§ Input for this task:
--

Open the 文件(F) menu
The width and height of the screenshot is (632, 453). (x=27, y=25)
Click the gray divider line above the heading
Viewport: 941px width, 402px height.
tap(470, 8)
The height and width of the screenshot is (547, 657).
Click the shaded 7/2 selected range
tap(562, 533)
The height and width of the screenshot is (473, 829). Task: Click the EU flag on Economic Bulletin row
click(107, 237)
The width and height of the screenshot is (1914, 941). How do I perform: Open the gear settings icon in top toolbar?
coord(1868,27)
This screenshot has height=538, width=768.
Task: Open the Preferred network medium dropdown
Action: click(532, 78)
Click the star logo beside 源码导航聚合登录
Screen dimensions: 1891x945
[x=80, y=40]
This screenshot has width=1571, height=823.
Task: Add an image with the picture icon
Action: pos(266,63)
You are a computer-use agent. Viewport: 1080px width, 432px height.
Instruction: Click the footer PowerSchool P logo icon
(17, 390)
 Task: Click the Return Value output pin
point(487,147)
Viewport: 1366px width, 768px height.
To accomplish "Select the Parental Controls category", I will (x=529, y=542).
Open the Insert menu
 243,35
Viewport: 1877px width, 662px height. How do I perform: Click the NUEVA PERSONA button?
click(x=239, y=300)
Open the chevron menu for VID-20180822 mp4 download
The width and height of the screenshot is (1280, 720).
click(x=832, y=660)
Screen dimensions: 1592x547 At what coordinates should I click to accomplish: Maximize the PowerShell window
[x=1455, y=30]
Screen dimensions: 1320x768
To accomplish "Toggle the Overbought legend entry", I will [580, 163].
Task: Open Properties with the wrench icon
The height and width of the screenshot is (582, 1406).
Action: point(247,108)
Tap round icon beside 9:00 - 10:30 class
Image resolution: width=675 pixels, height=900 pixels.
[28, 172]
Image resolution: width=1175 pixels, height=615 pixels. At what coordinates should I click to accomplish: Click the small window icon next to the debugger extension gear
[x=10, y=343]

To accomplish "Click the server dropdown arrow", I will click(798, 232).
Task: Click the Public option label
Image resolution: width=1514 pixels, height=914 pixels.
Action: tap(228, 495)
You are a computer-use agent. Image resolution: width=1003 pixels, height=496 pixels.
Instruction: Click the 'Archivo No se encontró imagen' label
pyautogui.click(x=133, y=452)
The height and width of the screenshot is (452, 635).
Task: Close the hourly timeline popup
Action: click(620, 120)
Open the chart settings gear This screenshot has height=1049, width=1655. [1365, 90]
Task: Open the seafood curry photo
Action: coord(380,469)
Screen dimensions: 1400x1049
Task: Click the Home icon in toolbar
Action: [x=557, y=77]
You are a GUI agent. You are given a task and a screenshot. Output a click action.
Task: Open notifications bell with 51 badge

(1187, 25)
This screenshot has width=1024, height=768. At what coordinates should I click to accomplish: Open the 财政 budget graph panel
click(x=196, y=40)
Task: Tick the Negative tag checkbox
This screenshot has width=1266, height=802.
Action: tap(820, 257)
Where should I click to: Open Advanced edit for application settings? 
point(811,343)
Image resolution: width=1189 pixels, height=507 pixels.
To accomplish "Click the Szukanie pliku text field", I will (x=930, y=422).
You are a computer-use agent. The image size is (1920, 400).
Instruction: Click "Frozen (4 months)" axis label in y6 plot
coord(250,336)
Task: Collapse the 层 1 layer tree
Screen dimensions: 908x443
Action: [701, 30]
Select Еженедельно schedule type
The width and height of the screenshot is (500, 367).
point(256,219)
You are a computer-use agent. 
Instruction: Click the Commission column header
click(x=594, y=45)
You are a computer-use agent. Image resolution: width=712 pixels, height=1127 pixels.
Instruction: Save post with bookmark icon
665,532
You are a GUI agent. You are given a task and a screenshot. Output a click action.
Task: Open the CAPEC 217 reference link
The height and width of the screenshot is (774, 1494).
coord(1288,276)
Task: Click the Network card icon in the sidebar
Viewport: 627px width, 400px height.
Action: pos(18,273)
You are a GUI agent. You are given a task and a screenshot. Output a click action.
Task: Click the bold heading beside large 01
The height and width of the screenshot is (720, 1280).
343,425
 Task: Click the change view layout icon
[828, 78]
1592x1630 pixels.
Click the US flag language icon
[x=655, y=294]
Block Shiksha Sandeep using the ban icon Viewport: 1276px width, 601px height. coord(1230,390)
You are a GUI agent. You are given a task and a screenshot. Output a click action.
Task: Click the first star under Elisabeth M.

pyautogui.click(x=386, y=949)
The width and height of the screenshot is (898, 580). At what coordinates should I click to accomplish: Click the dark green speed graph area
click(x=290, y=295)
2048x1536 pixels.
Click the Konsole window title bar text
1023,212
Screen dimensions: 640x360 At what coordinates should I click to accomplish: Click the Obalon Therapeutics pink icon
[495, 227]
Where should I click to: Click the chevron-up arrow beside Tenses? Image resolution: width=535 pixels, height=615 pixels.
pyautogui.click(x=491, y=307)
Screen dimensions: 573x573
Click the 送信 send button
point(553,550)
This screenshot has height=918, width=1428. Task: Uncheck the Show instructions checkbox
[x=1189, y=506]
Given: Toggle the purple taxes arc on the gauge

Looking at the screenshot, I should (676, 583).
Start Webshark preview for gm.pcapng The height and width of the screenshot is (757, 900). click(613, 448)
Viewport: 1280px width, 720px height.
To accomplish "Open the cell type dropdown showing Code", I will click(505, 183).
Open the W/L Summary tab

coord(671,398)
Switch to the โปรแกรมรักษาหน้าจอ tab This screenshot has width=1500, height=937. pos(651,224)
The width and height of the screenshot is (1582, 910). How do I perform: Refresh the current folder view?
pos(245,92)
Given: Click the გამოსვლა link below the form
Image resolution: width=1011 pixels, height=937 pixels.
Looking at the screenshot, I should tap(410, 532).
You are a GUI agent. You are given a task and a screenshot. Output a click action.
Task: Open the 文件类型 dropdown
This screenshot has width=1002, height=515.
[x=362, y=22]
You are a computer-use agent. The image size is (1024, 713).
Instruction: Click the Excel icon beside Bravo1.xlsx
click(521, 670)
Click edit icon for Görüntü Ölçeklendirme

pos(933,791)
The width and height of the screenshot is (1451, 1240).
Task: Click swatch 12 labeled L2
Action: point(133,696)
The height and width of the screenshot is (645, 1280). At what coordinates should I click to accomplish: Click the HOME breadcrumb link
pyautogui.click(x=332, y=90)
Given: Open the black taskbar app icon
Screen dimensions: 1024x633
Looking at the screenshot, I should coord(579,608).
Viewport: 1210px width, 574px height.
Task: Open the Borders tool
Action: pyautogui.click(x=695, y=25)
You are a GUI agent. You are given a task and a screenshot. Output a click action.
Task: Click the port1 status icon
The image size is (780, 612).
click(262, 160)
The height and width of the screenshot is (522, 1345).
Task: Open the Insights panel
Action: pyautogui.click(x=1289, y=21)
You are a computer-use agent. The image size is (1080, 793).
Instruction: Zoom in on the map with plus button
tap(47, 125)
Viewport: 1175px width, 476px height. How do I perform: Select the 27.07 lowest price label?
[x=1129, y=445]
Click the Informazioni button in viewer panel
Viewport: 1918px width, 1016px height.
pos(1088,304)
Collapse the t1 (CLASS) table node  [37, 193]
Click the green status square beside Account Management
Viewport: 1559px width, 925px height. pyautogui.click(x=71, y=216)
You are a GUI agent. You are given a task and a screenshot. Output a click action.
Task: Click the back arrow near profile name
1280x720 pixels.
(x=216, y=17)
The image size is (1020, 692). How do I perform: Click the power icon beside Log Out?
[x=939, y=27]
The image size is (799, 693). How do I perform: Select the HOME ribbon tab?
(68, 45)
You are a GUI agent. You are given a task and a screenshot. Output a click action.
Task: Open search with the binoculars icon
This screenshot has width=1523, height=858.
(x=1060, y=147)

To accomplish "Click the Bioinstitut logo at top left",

--

§ Aim of the exercise:
In full and without alteration, output the listing.

§ Your solution:
Open the 文件(F) menu
The width and height of the screenshot is (632, 453). (x=27, y=25)
Click the gray divider line above the heading
Viewport: 941px width, 402px height.
tap(470, 8)
The height and width of the screenshot is (547, 657).
Click the shaded 7/2 selected range
tap(562, 533)
The height and width of the screenshot is (473, 829). Task: Click the EU flag on Economic Bulletin row
click(107, 237)
The width and height of the screenshot is (1914, 941). How do I perform: Open the gear settings icon in top toolbar?
coord(1868,27)
This screenshot has height=538, width=768.
Task: Open the Preferred network medium dropdown
Action: click(532, 78)
Click the star logo beside 源码导航聚合登录
Screen dimensions: 1891x945
[x=80, y=40]
This screenshot has width=1571, height=823.
Task: Add an image with the picture icon
Action: pos(266,63)
You are a computer-use agent. Viewport: 1080px width, 432px height.
Instruction: Click the footer PowerSchool P logo icon
(17, 390)
 Task: Click the Return Value output pin
point(487,147)
Viewport: 1366px width, 768px height.
To accomplish "Select the Parental Controls category", I will (x=529, y=542).
Open the Insert menu
 243,35
Viewport: 1877px width, 662px height. How do I perform: Click the NUEVA PERSONA button?
click(x=239, y=300)
Open the chevron menu for VID-20180822 mp4 download
The width and height of the screenshot is (1280, 720).
click(x=832, y=660)
Screen dimensions: 1592x547 At what coordinates should I click to accomplish: Maximize the PowerShell window
[x=1455, y=30]
Screen dimensions: 1320x768
To accomplish "Toggle the Overbought legend entry", I will [580, 163].
Task: Open Properties with the wrench icon
The height and width of the screenshot is (582, 1406).
Action: point(247,108)
Tap round icon beside 9:00 - 10:30 class
Image resolution: width=675 pixels, height=900 pixels.
[28, 172]
Image resolution: width=1175 pixels, height=615 pixels. At what coordinates should I click to accomplish: Click the small window icon next to the debugger extension gear
[x=10, y=343]

To accomplish "Click the server dropdown arrow", I will click(798, 232).
Task: Click the Public option label
Image resolution: width=1514 pixels, height=914 pixels.
Action: tap(228, 495)
You are a computer-use agent. Image resolution: width=1003 pixels, height=496 pixels.
Instruction: Click the 'Archivo No se encontró imagen' label
pyautogui.click(x=133, y=452)
The height and width of the screenshot is (452, 635).
Task: Close the hourly timeline popup
Action: click(620, 120)
Open the chart settings gear This screenshot has height=1049, width=1655. [1365, 90]
Task: Open the seafood curry photo
Action: coord(380,469)
Screen dimensions: 1400x1049
Task: Click the Home icon in toolbar
Action: [x=557, y=77]
You are a GUI agent. You are given a task and a screenshot. Output a click action.
Task: Open notifications bell with 51 badge

(1187, 25)
This screenshot has width=1024, height=768. At what coordinates should I click to accomplish: Open the 财政 budget graph panel
click(x=196, y=40)
Task: Tick the Negative tag checkbox
This screenshot has width=1266, height=802.
Action: tap(820, 257)
Where should I click to: Open Advanced edit for application settings? 
point(811,343)
Image resolution: width=1189 pixels, height=507 pixels.
To accomplish "Click the Szukanie pliku text field", I will (x=930, y=422).
You are a computer-use agent. The image size is (1920, 400).
Instruction: Click "Frozen (4 months)" axis label in y6 plot
coord(250,336)
Task: Collapse the 层 1 layer tree
Screen dimensions: 908x443
Action: [701, 30]
Select Еженедельно schedule type
The width and height of the screenshot is (500, 367).
point(256,219)
You are a computer-use agent. 
Instruction: Click the Commission column header
click(x=594, y=45)
You are a computer-use agent. Image resolution: width=712 pixels, height=1127 pixels.
Instruction: Save post with bookmark icon
665,532
You are a GUI agent. You are given a task and a screenshot. Output a click action.
Task: Open the CAPEC 217 reference link
The height and width of the screenshot is (774, 1494).
coord(1288,276)
Task: Click the Network card icon in the sidebar
Viewport: 627px width, 400px height.
Action: pos(18,273)
You are a GUI agent. You are given a task and a screenshot. Output a click action.
Task: Click the bold heading beside large 01
The height and width of the screenshot is (720, 1280).
343,425
 Task: Click the change view layout icon
[828, 78]
1592x1630 pixels.
Click the US flag language icon
[x=655, y=294]
Block Shiksha Sandeep using the ban icon Viewport: 1276px width, 601px height. coord(1230,390)
You are a GUI agent. You are given a task and a screenshot. Output a click action.
Task: Click the first star under Elisabeth M.

pyautogui.click(x=386, y=949)
The width and height of the screenshot is (898, 580). At what coordinates should I click to accomplish: Click the dark green speed graph area
click(x=290, y=295)
2048x1536 pixels.
Click the Konsole window title bar text
1023,212
Screen dimensions: 640x360 At what coordinates should I click to accomplish: Click the Obalon Therapeutics pink icon
[495, 227]
Where should I click to: Click the chevron-up arrow beside Tenses? Image resolution: width=535 pixels, height=615 pixels.
pyautogui.click(x=491, y=307)
Screen dimensions: 573x573
Click the 送信 send button
point(553,550)
This screenshot has height=918, width=1428. Task: Uncheck the Show instructions checkbox
[x=1189, y=506]
Given: Toggle the purple taxes arc on the gauge

Looking at the screenshot, I should (676, 583).
Start Webshark preview for gm.pcapng The height and width of the screenshot is (757, 900). click(613, 448)
Viewport: 1280px width, 720px height.
To accomplish "Open the cell type dropdown showing Code", I will click(505, 183).
Open the W/L Summary tab

coord(671,398)
Switch to the โปรแกรมรักษาหน้าจอ tab This screenshot has width=1500, height=937. pos(651,224)
The width and height of the screenshot is (1582, 910). How do I perform: Refresh the current folder view?
pos(245,92)
Given: Click the გამოსვლა link below the form
Image resolution: width=1011 pixels, height=937 pixels.
Looking at the screenshot, I should tap(410, 532).
You are a GUI agent. You are given a task and a screenshot. Output a click action.
Task: Open the 文件类型 dropdown
This screenshot has width=1002, height=515.
[x=362, y=22]
You are a computer-use agent. The image size is (1024, 713).
Instruction: Click the Excel icon beside Bravo1.xlsx
click(521, 670)
Click edit icon for Görüntü Ölçeklendirme

pos(933,791)
The width and height of the screenshot is (1451, 1240).
Task: Click swatch 12 labeled L2
Action: point(133,696)
The height and width of the screenshot is (645, 1280). At what coordinates should I click to accomplish: Click the HOME breadcrumb link
pyautogui.click(x=332, y=90)
Given: Open the black taskbar app icon
Screen dimensions: 1024x633
Looking at the screenshot, I should coord(579,608).
Viewport: 1210px width, 574px height.
Task: Open the Borders tool
Action: pyautogui.click(x=695, y=25)
You are a GUI agent. You are given a task and a screenshot. Output a click action.
Task: Click the port1 status icon
The image size is (780, 612).
click(262, 160)
The height and width of the screenshot is (522, 1345).
Task: Open the Insights panel
Action: pyautogui.click(x=1289, y=21)
You are a computer-use agent. The image size is (1080, 793).
Instruction: Zoom in on the map with plus button
tap(47, 125)
Viewport: 1175px width, 476px height. How do I perform: Select the 27.07 lowest price label?
[x=1129, y=445]
Click the Informazioni button in viewer panel
Viewport: 1918px width, 1016px height.
pos(1088,304)
Collapse the t1 (CLASS) table node  [37, 193]
Click the green status square beside Account Management
Viewport: 1559px width, 925px height. pyautogui.click(x=71, y=216)
You are a GUI agent. You are given a task and a screenshot. Output a click action.
Task: Click the back arrow near profile name
1280x720 pixels.
(x=216, y=17)
The image size is (1020, 692). How do I perform: Click the power icon beside Log Out?
[x=939, y=27]
The image size is (799, 693). How do I perform: Select the HOME ribbon tab?
(68, 45)
You are a GUI agent. You are given a task and a screenshot. Output a click action.
Task: Open search with the binoculars icon
This screenshot has width=1523, height=858.
(x=1060, y=147)

To accomplish "Click the Bioinstitut logo at top left",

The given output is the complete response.